Effects Of β 2 -adrenoceptor Agonists On Cytokine Generation From Human Lung Macrophages

SK Gill, HM Marriott, PT Peachell. University of Sheffield, Sheffield, UK

Lung macrophages are believed to be involved in the pathogenesis of Chronic Obstructive Pulmonary Disease (COPD) and may also have a role in asthma (Barnes, 2008). These inflammatory lung diseases are exacerbated by infections. Currently, treatments for COPD and asthma include steroids such as Dexamethasone as anti-inflammatory agents. β2-adrenoceptor agonists are also reported to have anti-inflammatory effects but this is disputed (Donnelly et al., 2010; Ezeamuzie et al., 2010).

The aim of this study was to investigate the inhibitory effects of long and short-acting β2-agonists on pro-inflammatory cytokine generation from human lung macrophages in conditions simulating infection (Lipopolysaccharide (LPS)).

Macrophages were isolated from macroscopically normal resected lung tissue of adult participants undergoing surgery mainly for lung carcinoma. Ethical approval and informed written consent were obtained. Cells were purified by Percoll density gradient centrifugation (mean purity 91±2% macrophages, n=6) according to modification of the protocol from Liu et al. (1984). The cells were incubated overnight, in 24-well culture plates at 2x105 cells/well before challenge with LPS (10 ng/ml) in the presence or absence of short-acting β2-agonists (Isoprenaline, Terbutaline, Salbutamol) (all 10-5 M), long-acting β2-agonists (Formoterol, Salmeterol, Indacaterol) (all 10-5 M) or the steroid Dexamethasone (10-7 M). Cell culture supernatants were harvested at 22 h and assayed for TNF-α, IL-6, and IL-8 by ELISA. Short-acting β2-agonists were prepared as stocks (10-2 M) in aqueous solution. Long-acting β2-agonists (10-2 M) and Dexamethasone (10-1 M) were prepared as stocks in Dimethyl Sulphoxide. Statistical significance was determined by 1-way ANOVA followed by Dunnett’s Multiple Comparison test. Significant values were defined as p<0.05.

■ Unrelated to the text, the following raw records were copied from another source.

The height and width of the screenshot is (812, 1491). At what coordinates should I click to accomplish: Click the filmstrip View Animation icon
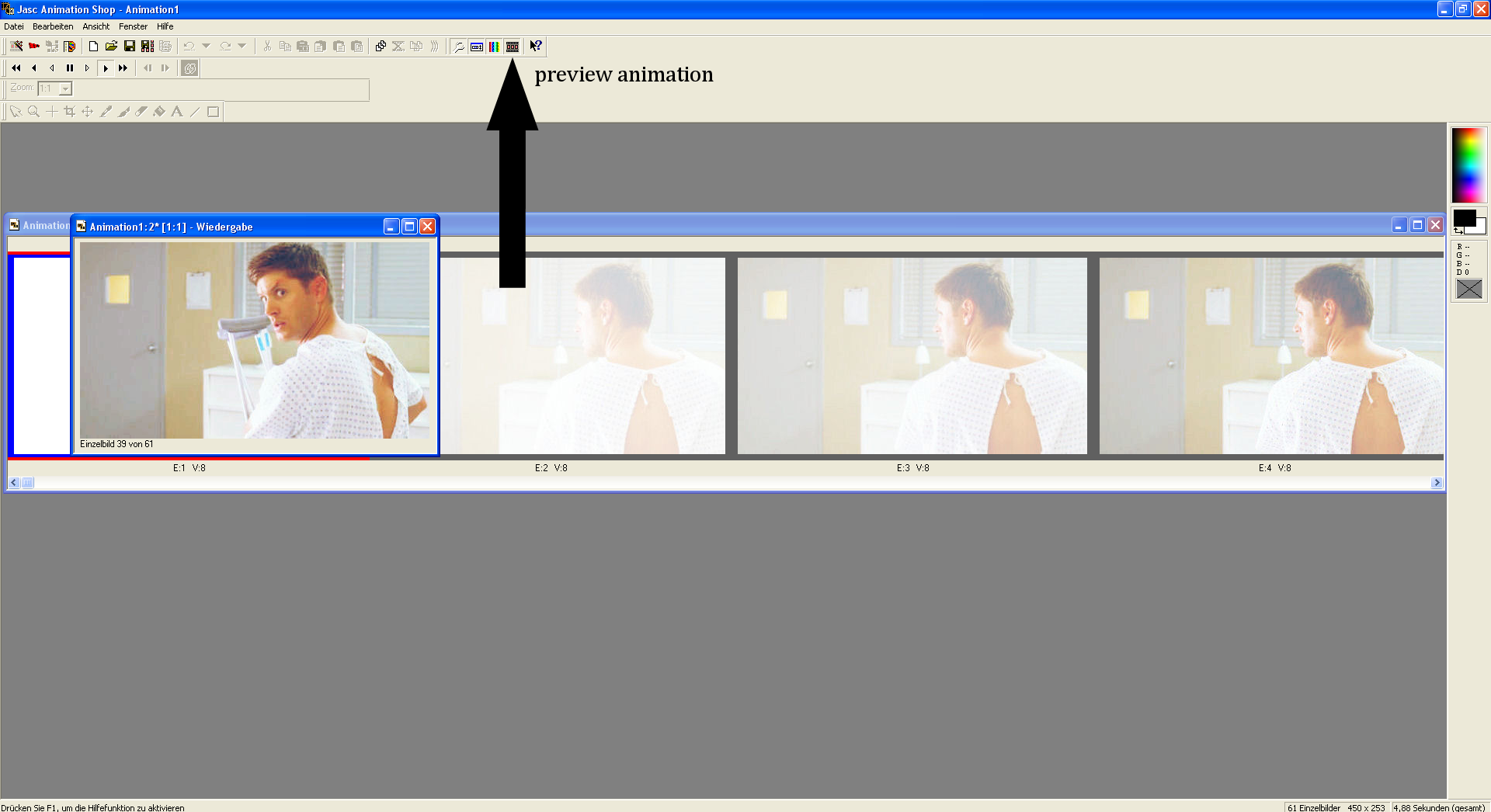pyautogui.click(x=513, y=47)
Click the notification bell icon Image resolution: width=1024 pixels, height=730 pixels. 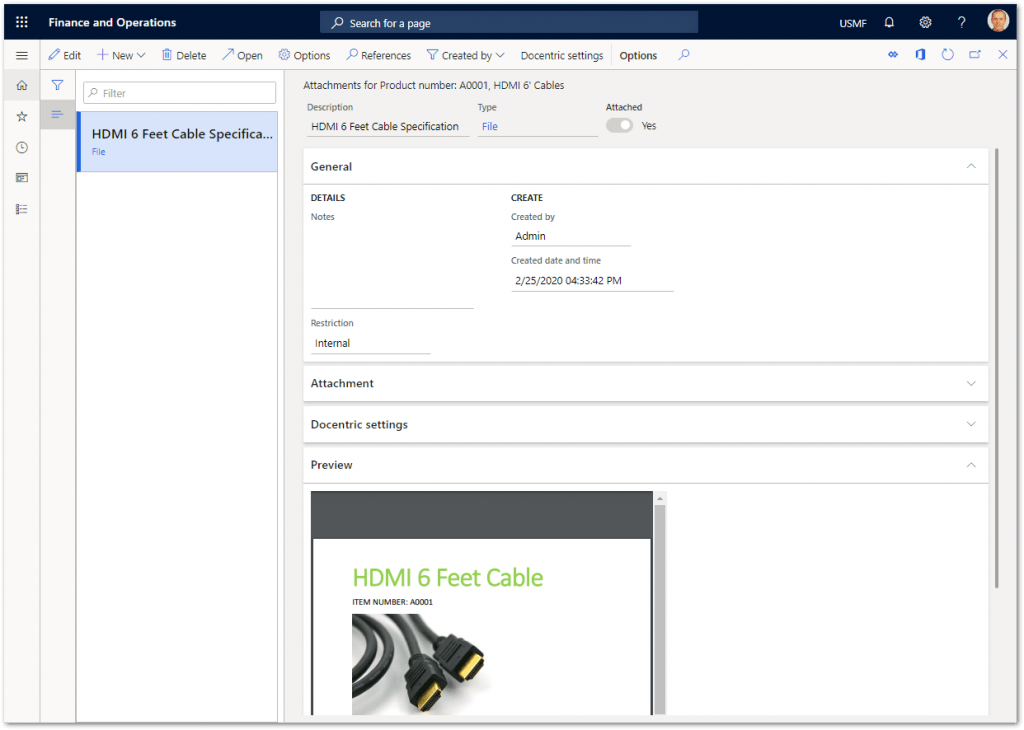pyautogui.click(x=889, y=21)
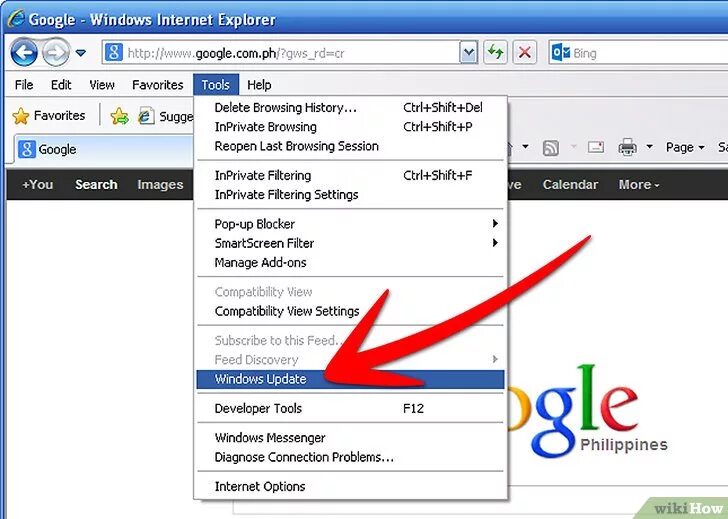Open the Help menu

click(259, 85)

Challenge of macrophages with LPS resulted in high levels of pro-inflammatory cytokine release. Short-acting β2-agonists showed no significant inhibitory effects on LPS-stimulated cytokine generation. However, the level of TNF-α release (1,108±271 pg/ml) was significantly decreased by Salmeterol (570±146 pg/ml, p<0.01), Indacaterol (712±205 pg/ml, p<0.05) and the steroid Dexamethasone (171±41 pg/ml, p<0.001) (n=6). Inhibition of IL-6 generation followed a similar pattern. The level of IL-6 release (4,896±1,478 pg/ml) was decreased by Salmeterol (2159±691 pg/ml, p<0.01), Indacaterol (2686±881 pg/ml, p<0.05) and Dexamethasone (1007±470 pg/ml, p<0.001) (n=5). The only compound found to significantly inhibit IL-8 generation (55,414±13,729 pg/ml) was Dexamethasone (12,181±3,835, p<0.001) (n=5).

In summary, macrophages isolated from human lung tissue respond to LPS challenge with the release of high levels of pro-inflammatory cytokines. TNF-α and IL-6 generation is effectively inhibited by some long-acting β2-agonists (Salmeterol and Indacaterol) but not short-acting β2-agonists. IL-8 generation is not inhibited by any of the β2-agonists investigated. To conclude, the data show that β2-agonists have differential effects on LPS-induced cytokine generation from human lung macrophages.

Barnes PJ (2008). Nat Rev Immunol 8(3): 183-92.

Donnelly LE et al. (2010). Eur Respir J 36:178-186.

Ezeamuzie CI et al. (2010). J Pharmacol Exp Ther 334:302-309.

Liu M et al. (1984). J Immunol 132: 2895-2903.